Children with even slightly higher blood lead levels than normal are less likely to be ready for reading in kindergarten, according to a new study published in Pediatrics.

Although other studies have shown that lead affects children's performance in school, the new study is significant because it is "looking at even fairly low levels of lead exposure and still finding significant impacts on kindergarten reading readiness," said Marie Lynn Miranda, professor at Michigan State University, who was not part of the research.

The threshold for blood lead level at which parents and physicians should take action was lowered in 2012 by the Centers for Disease Control and Prevention (CDC), from 10 micrograms of lead per deciliter to five micrograms, reports Reuters Health.

But the new study found that even lead levels below the CDC threshold can affect childhood literacy.

In the United States, one child in 40 has lead levels higher than five micrograms per deciliter, according to Mary Jean Brown, chief of CDC's Lead Poisoning Prevention Branch.

The authors of the study called for greater efforts toward preventing children from being exposed to lead at an early age. Such preventative efforts might improve reading readiness for children entering kindergarten.

"Reading readiness at the beginning of kindergarten indicates that children are or are not ready to pursue schoolwork," said Pat McLaine, the lead author of the study at the University of Maryland School of Nursing. "And if they're not ready, there's a lot of remedial work that goes on that the school district then has to take care of."

The study found that one of three children failed the reading readiness benchmark, meaning they fell short of certain standards like knowing their letters well.

The study drew on the experience of 3,406 children who started kindergarten between 2004 and 2006, using data from a Providence, Rhode Island Public School District partnership with the Rhode Island Department of Health.

The study found that kids with high blood lead levels were less likely to meet kindergarten literacy benchmarks.

For 217 children with blood lead levels over 10 micrograms per deciliter, 49 percent met literacy benchmarks. For the 1,098 children with levels between five and nine micrograms per deciliter, 62 percent met benchmarks. For the 2,091 kids with levels below five, 68 percent passed.

As compared with children with blood lead levels below two micrograms per deciliter, literacy rates declined as blood lead levels rose.

Children with blood lead levels as low as three micrograms per deciliter scored 3.3 points lower on the 102-point literacy test than children with blood lead levels below two.

Both of those scores are lower than the threshold for taking action, as currently recommended by the CDC.

"I would say that if parents have children with a blood lead level below five, they should not assume that everything is fine," Miranda told Reuters Health.

Miranda recommended two approaches for lowering average blood lead levels. One approach is for the CDC to lower its threshold. The second approach is to make pediatricians and families more aware of the dangers of lead, so they can take preventative measures.

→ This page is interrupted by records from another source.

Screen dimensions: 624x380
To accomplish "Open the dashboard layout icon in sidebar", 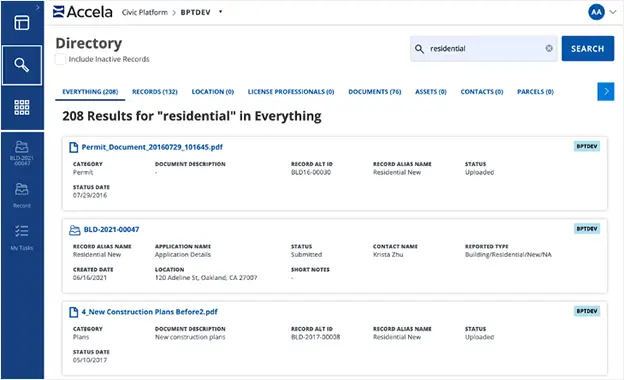I will [21, 23].
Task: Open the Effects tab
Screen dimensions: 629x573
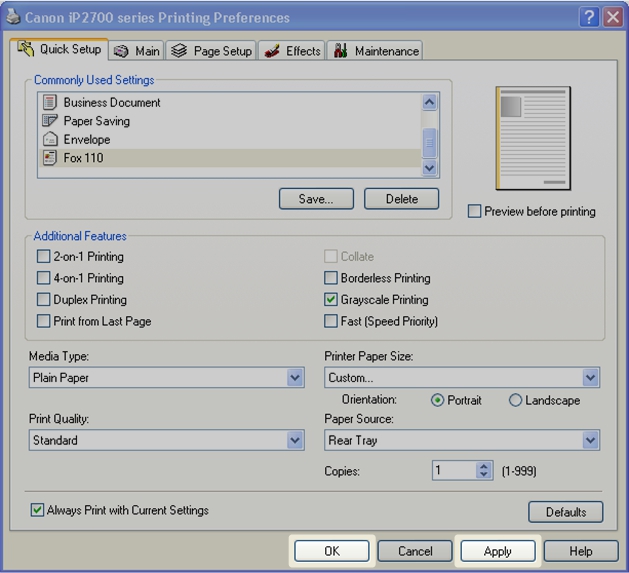Action: pyautogui.click(x=293, y=51)
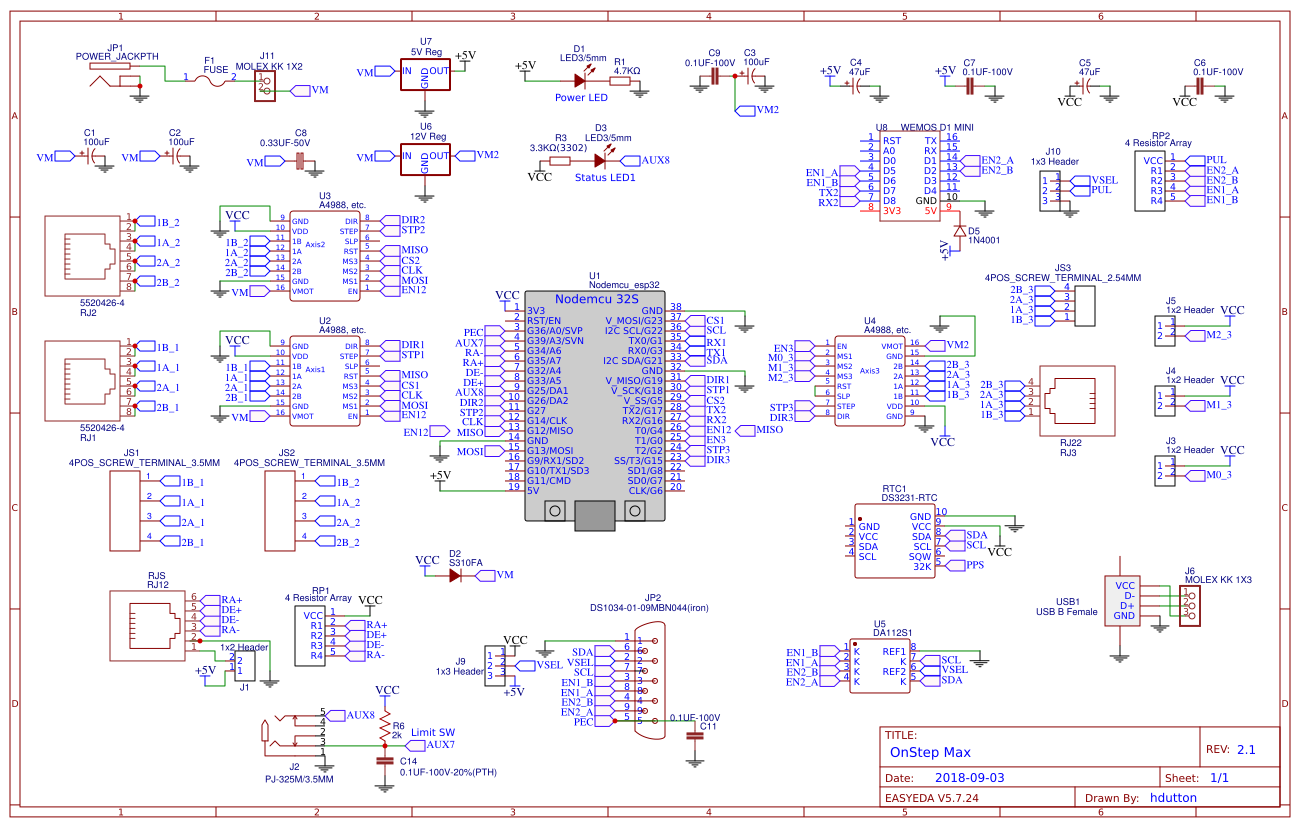The height and width of the screenshot is (827, 1300).
Task: Select the Nodemcu 32S module U1
Action: [x=596, y=400]
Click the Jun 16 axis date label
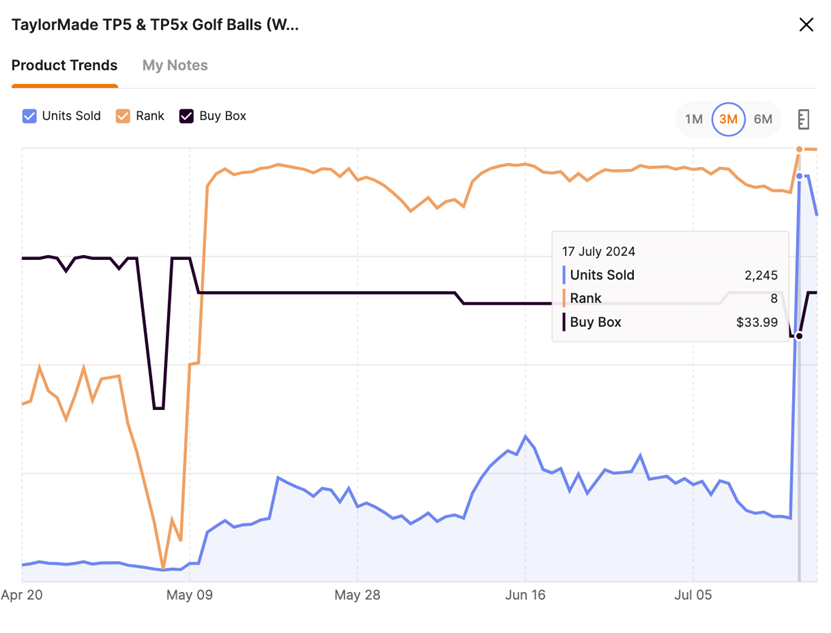The image size is (831, 633). (526, 595)

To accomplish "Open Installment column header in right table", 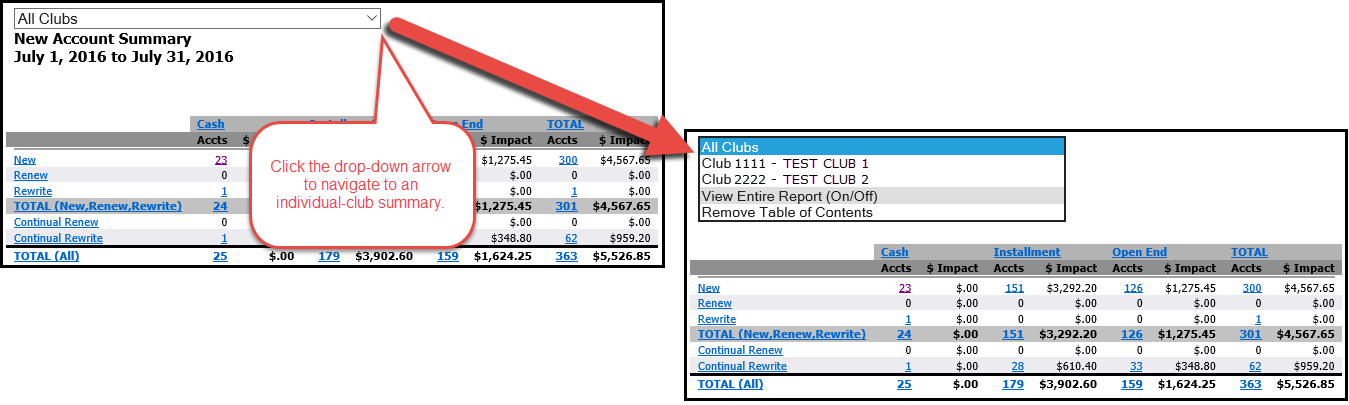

Speaking for the CDC, Brown declined to comment on the study, but stated that "because we can't find a safe blood lead level means we have to do primary prevention, which means controlling or eliminating levels before they have a high blood level."

Researchers recommended additional studies of blood lead levels in high-risk populations.

Although lead was removed from paint in 1978, children may still be exposed to it in older homes.

To prevent your child from being exposed to lead, ensure that he or she does not eat peeling paint chips. Keep your children out of older homes undergoing renovations.

Source:

Pat McLaine, et al. Elevated Blood Lead Levels and Reading Readiness at the Start of Kindergarten. Pediatrics. 2013.